In cancer, immune cells infiltrate tumours – but it hasn’t been known which immune cells exit the tumour or where they go next.
“Tumour-trained” immune cells – which have the potential to kill cancer cells – have been seen moving from one tumour to another for the first time.
The new findings, which were uncovered by scientists at Sydney’s Garvan Institute of Medical Research, shed light on how immune therapies for cancer might work, and suggest new approaches to developing anti-cancer immune therapies.
The study, which was carried out in mice, is published today in the Proceedings of the National Academy of Sciences USA (PNAS).
Metastatic cancer, in which cancer has spread to other sites beyond the primary tumour, is responsible for almost all cancer deaths, and treatment options remain very limited. New immune therapies that help the body’s own immune T cells to attack cancer cells within tumours are showing promise in metastatic cancer – yet little is understood about how these therapies function.
“We know that T cells and other immune cells accumulate inside tumours – but until now we’ve known very little about what happens next. How does the environment within the tumour change the cells? Do they leave the tumour? Which types of immune cells leave? Where do they go, and why?” says Dr Tatyana Chtanova, head of the Innate and Tumour Immunology lab in Garvan’s Immunology Division and UNSW Conjoint Senior Lecturer, who led the research.
To watch tumour-trained immune cells travelling through the body, Dr Chtanova and her team used an innovative photoconversion strategy – in which all the cells in a mouse are labelled with a green fluorescent compound, and only those within a tumour (including immune cells) are turned to red by shining a bright light on the tumour.
“Before, we could only guess at which immune cells were leaving tumours,” says Dr Chtanova.
“So to see these red cells moving in a sea of green, as they exited a tumour and travelled through the body, was remarkable.

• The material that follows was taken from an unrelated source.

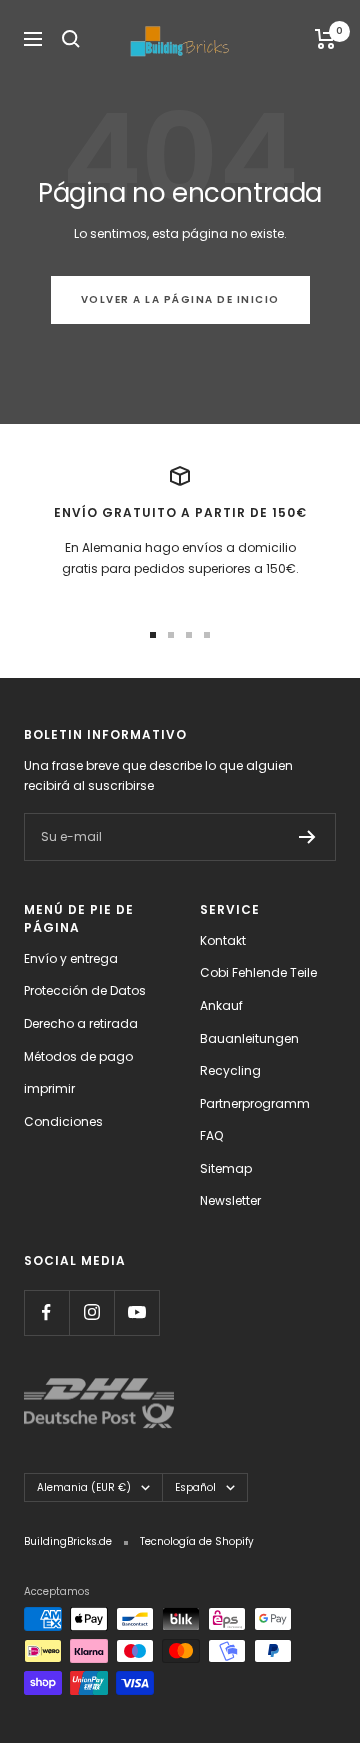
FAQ (211, 1135)
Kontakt (223, 940)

“We saw immune cells leaving the tumour and moving into lymph nodes – and, importantly, we could see immune cells moving out of one tumour and into another, distant tumour.”
The researchers were surprised to see that the mix of immune cells leaving tumours was sharply different to the mix of immune cells going in.
“We found, unexpectedly, that T cells were the main immune cells to exit tumours and move to lymph nodes and other tumours – even though they represent only a fraction of the immune cells that enter tumours,” Dr Chtanova notes. “And some classes of T cell, such as CD8+ effector T cells which promote tumour destruction, were more likely to exit the tumour.
“This tells us that there’s strong control over the tumour-exiting process.”
Importantly, the T cells that had been exposed to the tumour’s microenvironment and then exited the tumour were more activated, and had a stronger cytotoxic (cell-killing) activity, than those that did not enter the tumour.
“What we suspect is happening is that, within the tumour, these T cells are acquiring knowledge about the cancer that helps them to seek and destroy tumour cells,” Dr Chtanova said.
“It’s possible that these T cells “on patrol” – which leave one tumour and move to another – are using their new-found knowledge to attack cancerous cells in the second tumour.”
The research team are now working on ways to prompt activated T cells to exit tumours in greater numbers, Dr Chtanova adds.
“Ultimately, we’re working to understand more deeply the relationships between immune and cancer cells, so that we can design approaches to empower the immune system to destroy cancer.”